The Nasdaq listing saw the five year-old company raise $104 million, following the US listing of rival Zai Lab, another Chinese biotech firm, which raised $173 million in 2017.
In the past three years I-Mab had already raised more than $400 million in three rounds of pre-IPO financing, counting TigerMed (a Hangzhou-based clinical research service provider), Simcere (a generic drug maker), Hillhouse and Hopu among its early investors. The IPO will further drive its valuation up to an estimated $876 million.
With none of its drugs ready for commercial launch, I-Mab is still lossmaking. Of the 11 drugs in its pipeline, only one has started phase three trials, and six are expected to file for a new drug application in China or a biologics licence application in the US – but only after 2024. The company accumulated net losses of Rmb857.3 million ($124.9 million) in the first half of 2019, up from Rmb298.2 million in 2017. The only way it can earn income at the moment is through licencing some of its commercialisation rights to drugmakers overseas and also by co-developing new therapies with them.
Its rival Zai Lab has enjoyed a decent welcome from investors. On Tuesday its market capitalisation reached $3.18 billion, up 206% since late 2018. The bull run followed its successful launch of two cancer treatments in four international markets including the US, Europe, Japan, and Hong Kong.
As for I-Mab, it’s staking its hopes on an anti-cancer product called TJ202, which is designed to work as a third-line monotherapy against malignant plasma cells through targeting CD38, an antibody. Representing nearly 64% of I-Mab’s external research and development expenses in the first half of 2019, the drug is undergoing two registrational trials in Taiwan, and is expected to start the same process in mainland China this year. The earliest possible time for it to gain approval for commercialisation in China – the firm’s target market – is 2021, according to its IPO prospectus. Isatuximab, also a CD38 antibody drug for treating multiple myeloma, will be its biggest competitor. Co-developed by US biotech company ImmunoGen and French pharma giant Sanofi, Isatuximab is undergoing phase three trials both in the US and China. Meanwhile, Johnson & Johnson, which launched the first anti-CD38 treatment (called Darzalex) in the US in 2015, is also testing the drug for the global markets.
So when will I-Mab turn profitable?
“My best estimate is 2024 at the earliest,” Ke Yan, co-head of research at Aequitas Research, told WiC. “Even if they can launch TJ202 for third line [multiple myeloma] in 2021, they will still need to burn cash for clinical trials for other indications.”
Ke had doubts that TJ202 could become a blockbuster drug given the limited market size for multiple myeloma treatments.
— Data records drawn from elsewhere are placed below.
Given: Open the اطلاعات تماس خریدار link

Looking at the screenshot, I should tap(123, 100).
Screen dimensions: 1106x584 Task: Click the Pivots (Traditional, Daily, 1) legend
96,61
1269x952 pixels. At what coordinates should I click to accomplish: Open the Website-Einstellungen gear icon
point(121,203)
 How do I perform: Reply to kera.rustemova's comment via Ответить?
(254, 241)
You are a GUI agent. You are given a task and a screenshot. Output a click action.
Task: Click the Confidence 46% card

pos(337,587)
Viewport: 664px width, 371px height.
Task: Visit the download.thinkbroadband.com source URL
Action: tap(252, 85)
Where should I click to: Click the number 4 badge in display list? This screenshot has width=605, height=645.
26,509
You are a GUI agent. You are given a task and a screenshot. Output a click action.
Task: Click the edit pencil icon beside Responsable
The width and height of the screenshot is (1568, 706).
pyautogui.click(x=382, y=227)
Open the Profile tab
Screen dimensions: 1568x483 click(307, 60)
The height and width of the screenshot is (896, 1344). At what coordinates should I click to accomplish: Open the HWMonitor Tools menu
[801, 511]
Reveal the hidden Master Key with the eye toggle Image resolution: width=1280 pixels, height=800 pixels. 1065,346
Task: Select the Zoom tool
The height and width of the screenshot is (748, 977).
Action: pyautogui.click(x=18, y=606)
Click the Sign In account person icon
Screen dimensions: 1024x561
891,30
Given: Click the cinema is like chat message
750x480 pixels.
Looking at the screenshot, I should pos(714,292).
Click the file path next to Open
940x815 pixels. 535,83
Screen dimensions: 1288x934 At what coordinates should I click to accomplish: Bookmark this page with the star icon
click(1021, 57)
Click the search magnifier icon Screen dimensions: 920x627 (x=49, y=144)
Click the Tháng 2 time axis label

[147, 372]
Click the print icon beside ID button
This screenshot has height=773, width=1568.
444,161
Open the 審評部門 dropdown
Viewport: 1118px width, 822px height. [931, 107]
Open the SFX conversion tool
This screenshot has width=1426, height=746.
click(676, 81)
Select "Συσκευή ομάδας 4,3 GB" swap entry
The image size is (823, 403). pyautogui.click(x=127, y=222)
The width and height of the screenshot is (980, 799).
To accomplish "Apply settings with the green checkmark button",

This constraint could lower its odds of getting included in the government reimbursement programme too. But he believes the commercialisation of TJ202 is a potential demonstration of I-Mab’s strong drug development capability.
Last year the number of Chinese biotech companies that went public went up to 14 from five in 2018. Their total funds raised also jumped 72% to $4.05 billion, data from Dealogic shows. The growth is a result of government encouragement (see WiC406), a widening channel for listings that includes Hong Kong (see WiC461), and investors’ interest in owning a slice of China’s Rmb1.3 trillion biologics market.
The slew of listing is not expected to ebb anytime soon, Reuters Breakingviews suggested, given China’s entry into the International Council for Harmonisation (ICH) in 2017. This body encourages Western drug regulators to more readily accept local clinical trial results, and create better chances for homegrown Chinese firms to incubate blockbuster drugs with international sales appeal.
Beijing-based BeiGene, for example, had its lymphoma treatment approved by the US Food and Drug Administration last November even though the efficacy data was predominantly from mainland China. Such authorisation is a first for a Chinese pharmaceutical player.